Sebelum Munadak berusia genap empat tahun ternyata Pak Slamet telah lebih dahulu dipanggil Yang Maha Kuasa tepat pada saat beliau sedang melakukan tetirah topobroto. Sejak saat itu Munadak menjadi sosok yang Yatim. Namun demikian seperti telah terjadi reinkarnasi sebab dalam perjalanannya segala wajah, postur fisik hingga perangai Munadak digambarkan mirip sekali dengan Pak Slamet mendiang bapak kandungnya. Munadak adalah fotocopy Pak Slamet. Demikian ungkapan banyak orang Desa tentang Munadak saat itu.

Munadak kecil menjelma seperti memiliki daya kekuatan _indigo_ bisa melihat dan berkomunikasi dengan mahluk yang orang biasa tidak melakukan. Munadak kecil memiliki daya kekuatan angkat junjung barang diluar kekuatan umum anak seusianya. Misalnya pada saat _ngarit_ atau mencari rumput di kawasan perkebunan mulyorejo dengan menggunakan keranjang terbuat dari bambu seukuran orang dewasa.

Apabila diisi penuh hingga mencapai bobot lebih 40 kg. Bahkan apabila dia sedang sial kena iseng jahil dari teman ngarit yaitu timbunan rumput yang berada didalam keranjang dimasukan batu batu. Hingga tanpa disadari bobot rumput dalam keranjang bisa mencapai 50 kg.
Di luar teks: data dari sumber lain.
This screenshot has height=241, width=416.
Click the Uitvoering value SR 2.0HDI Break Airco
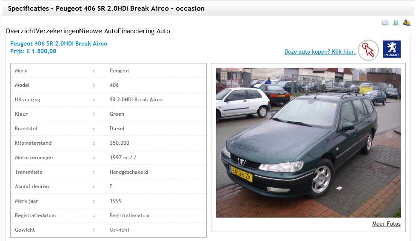(136, 100)
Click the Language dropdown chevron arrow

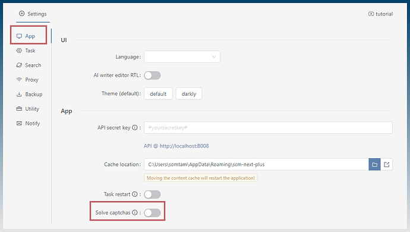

Munadak yang saat itu baru berusia sekitar 11 – 12 tahun tetap mampu mengangkat (menyunggi) keranjang rumput tersebut sampai dirumah yang jaraknya lebih dari 1 Km.

Hal hal inilah yang tanpa disadari telah membuat teman teman kami sebaya diam diam segan padanya. Meski memiliki kekuatan seperti Samson namun Munadak tetap rendah hati tidak songong. Munadak kecil pada saat itu seperti memiliki pesona yang mengundang rasa segan dan welas asih.

Karena kelebihan yang nampak seperti digdoyo tersebut maka jika kami sedang bermain dan menghadapi rintangan yang memerlukan tenaga angkat junjung maka cukup kami mengandalkan tenaga Munadak.

Saya lumayan deket dengan dia beberapa kali dalam setiap kesempatan dia sering mencurahkan segala kegelisahannya. Sehingga saya cukup bisa memahami cara berfikir dan sikapnya. Dia juga sangat perhatian terhadap saya dan bisa membela saya disaat tertentu dalam setiap pertengkaran yang tidak saya bisa selesaikan sendiri.

Kami dalam *Geng Sawo* sudah berkali kali berembuk untuk memberi nama panggilan _parapan_ nama bagi Munadak. Berbagai usulan dari temen temen tidak bisa secara tuntas bisa disampaikan untuk mendapat persetujuanya. *Kothe* mengusulkan nama _Pak Thun_, *Boneng* mengusulkan nama _Manol_ *Kencuk* mengusulkan nama _Blekok_. Saya sendiri sejak awal setuju dengan usulan dari Boneng.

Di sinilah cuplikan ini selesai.